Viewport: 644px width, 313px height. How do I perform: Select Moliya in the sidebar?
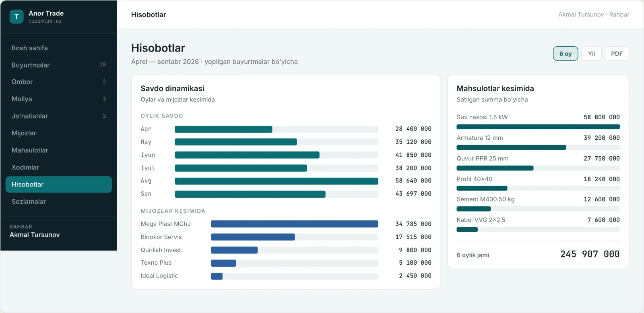(59, 99)
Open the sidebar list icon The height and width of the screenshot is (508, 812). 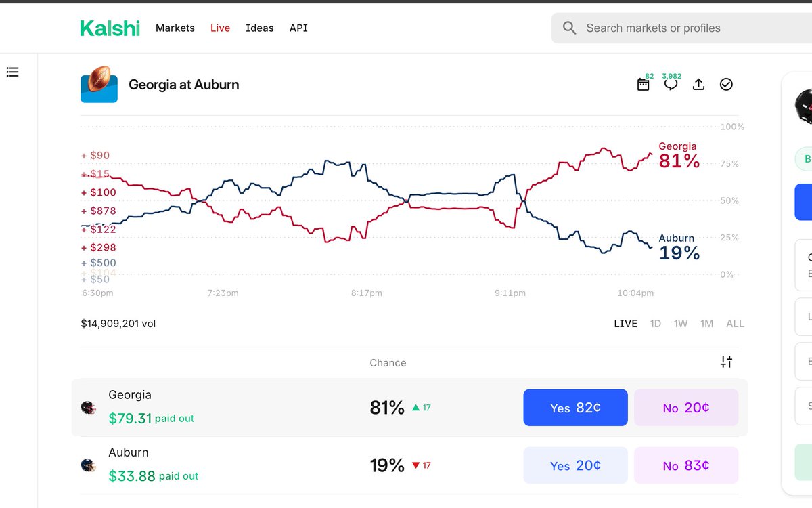pos(12,72)
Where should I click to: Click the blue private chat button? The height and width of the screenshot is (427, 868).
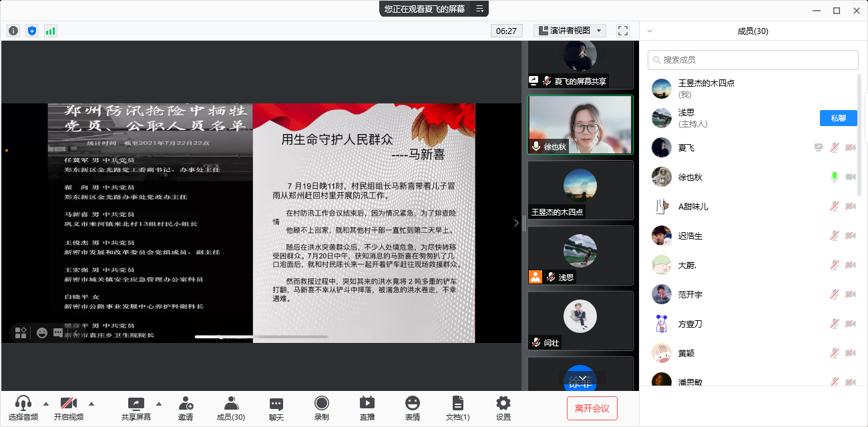pyautogui.click(x=838, y=118)
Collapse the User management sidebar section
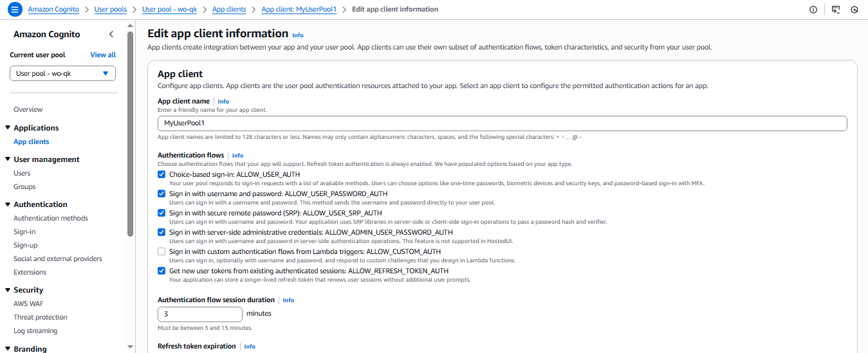 (8, 159)
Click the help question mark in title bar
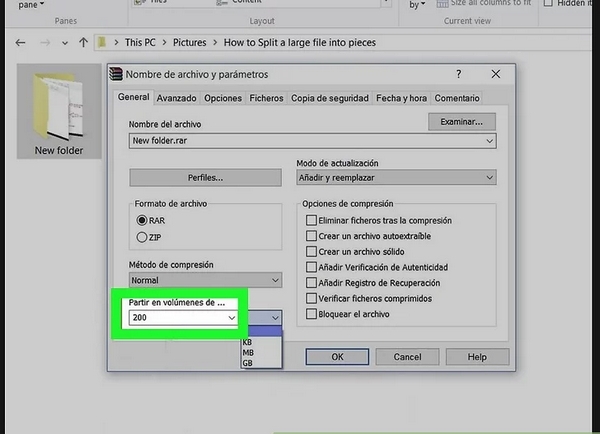The image size is (600, 434). pyautogui.click(x=458, y=74)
==========
Make an exact copy of the lines above, starting at the line that contains "Where should I" and running through the final line of the entries. Omit the pictures.

Where should I click to: Click the blue private chat button? The height and width of the screenshot is (427, 868).
pyautogui.click(x=838, y=118)
Collapse the User management sidebar section
 (8, 159)
Click the help question mark in title bar
The image size is (600, 434). pyautogui.click(x=458, y=74)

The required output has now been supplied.